Au fur et à mesure que les économies allouent des biens et des services, elles émettent des signaux mesurables qui suggèrent que l’ordre est à l’origine de la complexité., Par exemple, la production annuelle des économies avancées oscille autour d’une tendance à la hausse. Il semble également y avoir une relation négative entre l’inflation et le taux de chômage à court terme. À l’autre extrême, les cours des actions semblent être obstinément imprévisibles.
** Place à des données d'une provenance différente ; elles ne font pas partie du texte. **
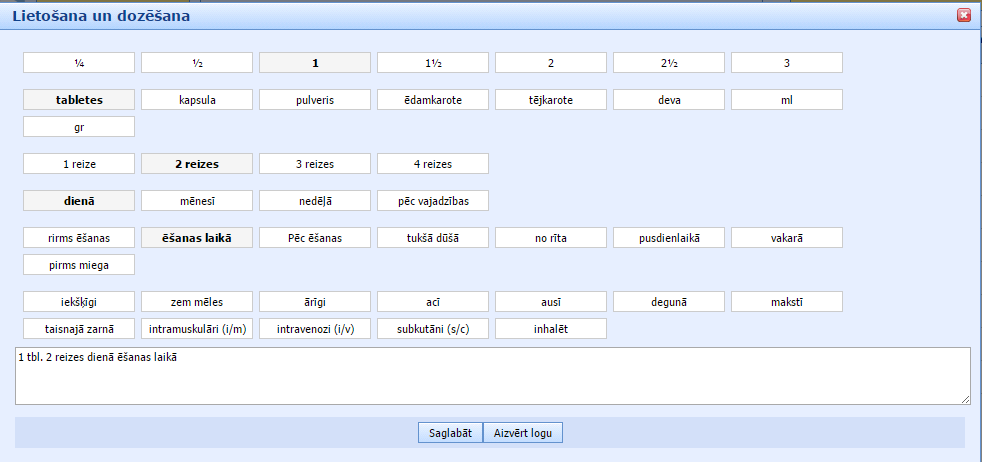Choose 1 reize frequency
The width and height of the screenshot is (982, 462).
coord(79,164)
les Économistes appellent ces régularités empiriques « faits stylisés. »Compte tenu de la complexité de l’économie, chaque fait stylisé est une agréable surprise qui invite à une explication formelle., En savoir plus sur le processus qui génère ces faits stylisés devrait aider les économistes et les décideurs à comprendre le fonctionnement interne de l’économie. Ils peuvent alors utiliser ces connaissances pour pousser l’économie vers un résultat plus souhaité (par exemple, éviter une crise financière mondiale).
interpréter la réalité
un modèle économique est une description simplifiée de la réalité, conçue pour produire des hypothèses sur le comportement économique qui peuvent être testées., Une caractéristique importante d’un modèle économique est qu’il est nécessairement subjectif dans sa conception parce qu’il n’y a pas de mesures objectives des résultats économiques. Différents économistes porteront des jugements différents sur ce qui est nécessaire pour expliquer leurs interprétations de la réalité.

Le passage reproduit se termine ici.